══ Records to use ══

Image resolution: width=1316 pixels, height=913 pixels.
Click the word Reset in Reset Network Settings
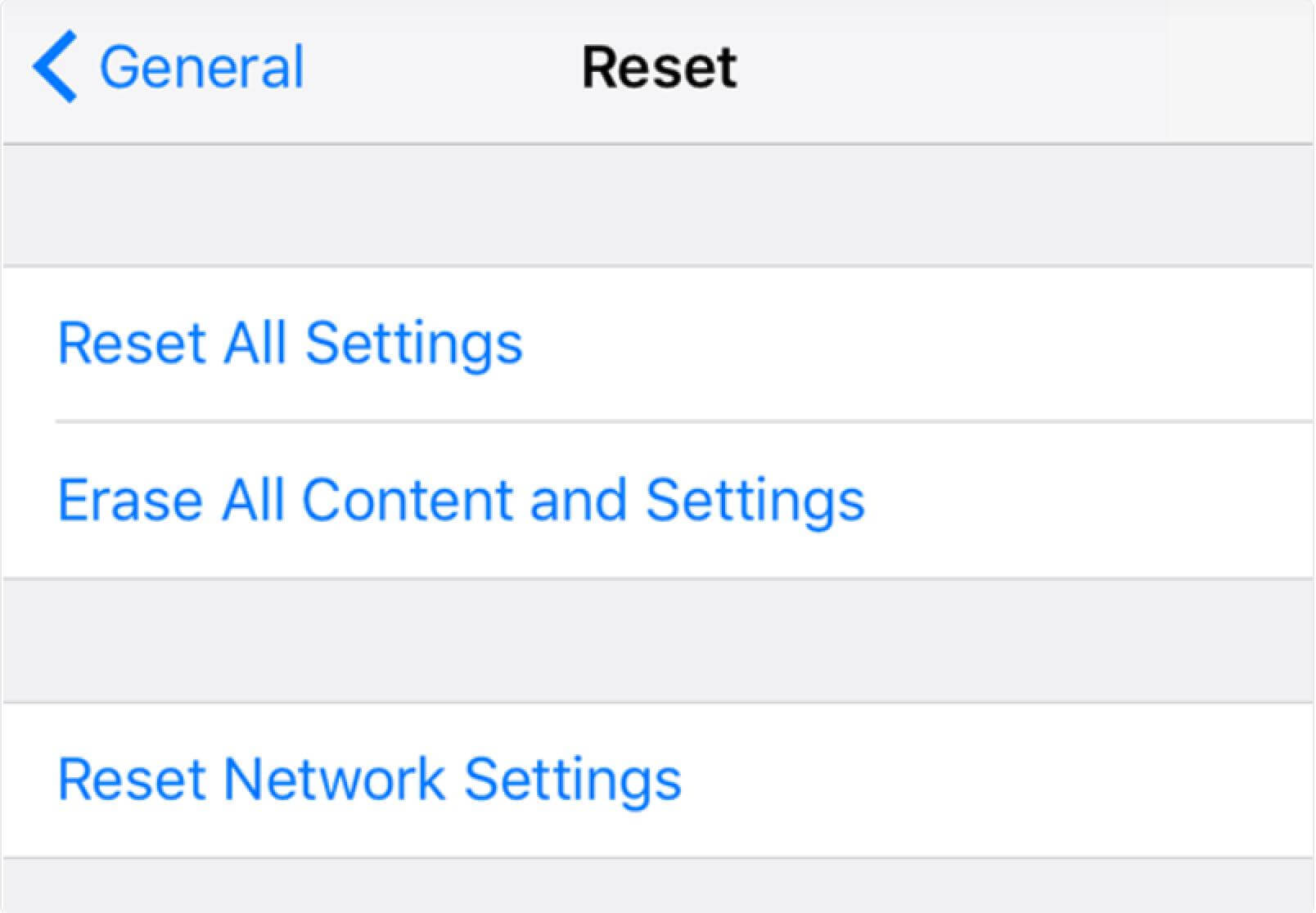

═══
══ Records to use ══

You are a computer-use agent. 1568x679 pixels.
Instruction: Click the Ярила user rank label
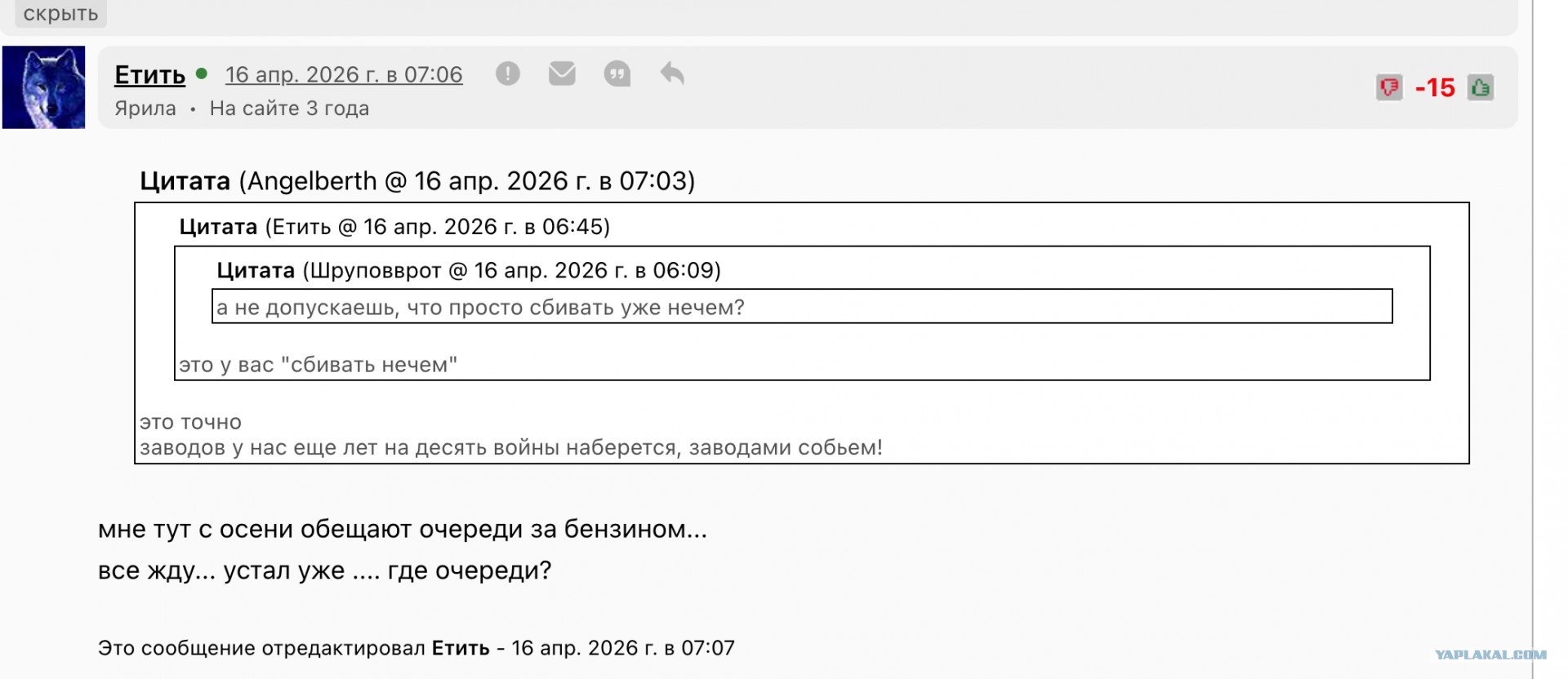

═══
══ Records to use ══

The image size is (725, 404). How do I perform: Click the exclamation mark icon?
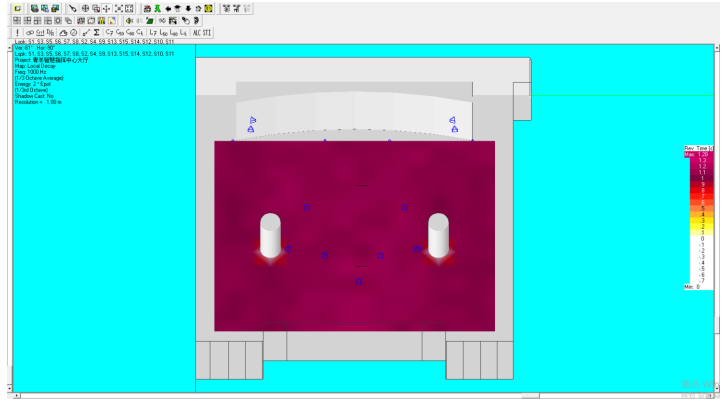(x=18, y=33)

═══

Exercise directions: Of the lines above, retype only those from the line containing "Image resolution: width=1316" through the line containing "Click the word", including both, exactly.

Written answer:
Image resolution: width=1316 pixels, height=913 pixels.
Click the word Reset in Reset Network Settings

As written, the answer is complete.